The definition of dynamic programming int the textbook is solving a complex problem by breaking it down into simple problems. However, I think it is much more like mathematical induction, proving the basic conclusion and proving the relationship of the complex result and the simple result.

Most dynamic programming problems are in 1D and 2D.

• For the easy and medium problems, the 1D dynamic programming is mostly based on the intervals starting at the origin and ending at any indices, and the 2D dynamic programming is mostly based on the areas staring at the origin and ending at any point.
• For the hard problems, there could be 2D and 3D dynamic programmings. The 2D dynamic programming can be based on the intervals starting and ending at any indices. 

Here are 2 examples of dynamic programming based on intervals:

312. Burst Balloons My solution.

First of all, as the bursting can be in any order, we cannot use 1D dp based on intervals starting at the origin. Consequently, we shall use 2D dp based on intervals starting at any indices.

Secondly, we notice that based on the order of bursting, the left side and the right side of the target balloons can change. Furthermore, the left side and right side of the target intervals can change. This will make the result of the smaller intervals unusable for the larger intervals.

To fix this issue, we take the following method:

• assume the left side and the right side of the interval are not burst
• try all the balloons as the last one to burst
• calculate the reward of bursting the left subinterval and the right subinterval, plus the reward of bursting this balloon with the left side and right side of the entire interval.

In this method, the entire interval and subintervals have fixed left and right side, the result won’t change and are reusable.
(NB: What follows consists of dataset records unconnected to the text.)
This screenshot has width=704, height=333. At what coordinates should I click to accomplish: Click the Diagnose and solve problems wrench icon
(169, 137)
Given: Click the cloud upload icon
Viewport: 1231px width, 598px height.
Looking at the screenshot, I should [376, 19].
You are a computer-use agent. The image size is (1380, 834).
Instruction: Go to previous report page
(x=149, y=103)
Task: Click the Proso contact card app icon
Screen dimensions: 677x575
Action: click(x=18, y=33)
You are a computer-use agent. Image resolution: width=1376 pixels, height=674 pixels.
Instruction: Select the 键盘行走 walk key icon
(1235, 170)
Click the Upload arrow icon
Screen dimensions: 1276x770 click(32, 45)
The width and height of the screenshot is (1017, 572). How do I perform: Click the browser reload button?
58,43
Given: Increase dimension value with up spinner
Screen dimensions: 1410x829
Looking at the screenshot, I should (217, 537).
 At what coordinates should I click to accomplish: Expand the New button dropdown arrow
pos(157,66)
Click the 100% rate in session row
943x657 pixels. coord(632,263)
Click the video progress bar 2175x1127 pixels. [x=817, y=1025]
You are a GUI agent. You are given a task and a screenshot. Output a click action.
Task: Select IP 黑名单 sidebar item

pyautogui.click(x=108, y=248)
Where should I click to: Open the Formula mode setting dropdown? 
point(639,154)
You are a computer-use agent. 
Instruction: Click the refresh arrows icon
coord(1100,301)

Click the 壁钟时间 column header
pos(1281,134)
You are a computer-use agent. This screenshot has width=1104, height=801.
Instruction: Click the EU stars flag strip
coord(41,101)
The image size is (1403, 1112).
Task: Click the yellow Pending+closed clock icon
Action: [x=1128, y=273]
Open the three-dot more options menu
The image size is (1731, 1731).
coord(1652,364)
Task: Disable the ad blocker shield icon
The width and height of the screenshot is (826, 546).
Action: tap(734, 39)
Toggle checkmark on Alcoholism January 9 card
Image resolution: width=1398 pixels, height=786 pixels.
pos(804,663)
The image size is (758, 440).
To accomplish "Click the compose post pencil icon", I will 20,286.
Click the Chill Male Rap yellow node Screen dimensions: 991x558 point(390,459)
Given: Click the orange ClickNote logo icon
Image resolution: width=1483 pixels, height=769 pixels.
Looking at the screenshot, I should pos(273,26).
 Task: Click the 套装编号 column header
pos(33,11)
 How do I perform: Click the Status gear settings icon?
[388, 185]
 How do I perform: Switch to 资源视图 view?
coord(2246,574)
The coding part is a 2D dp. dp[i][j] stands for the maximum reward of bursting all the balloons between i (inclusive) and j (inclusive). The dp needs to start small intervals and concludes to large intervals, as the current result is build based on the previous result of small intervals.

1000. Minimum Cost to Merge Stones My solution.

Similarly, the merging can be in any order, we shall use 2D dp based on intervals starting at any indices.

Secondly, we notice that based on the order of merging, the left stones can change. To fix this issue, we take the following method:

• assume all the intervals are merged as much as possible
• try all the left subintervals that could be merged into the first stone
• calculate the reward of merging the left subinterval and the right subinterval, and the rewards of merging the left stones if then can be merged.

In this method, the entire interval will always be merged as much as possible and the merge will always happen with stones of size K. Even though we don’t know what stones are left at the final merge but we do know that the sum of the stones will be the sum of the interval at the original state.

The coding part is a 2D dp. Similar to 312.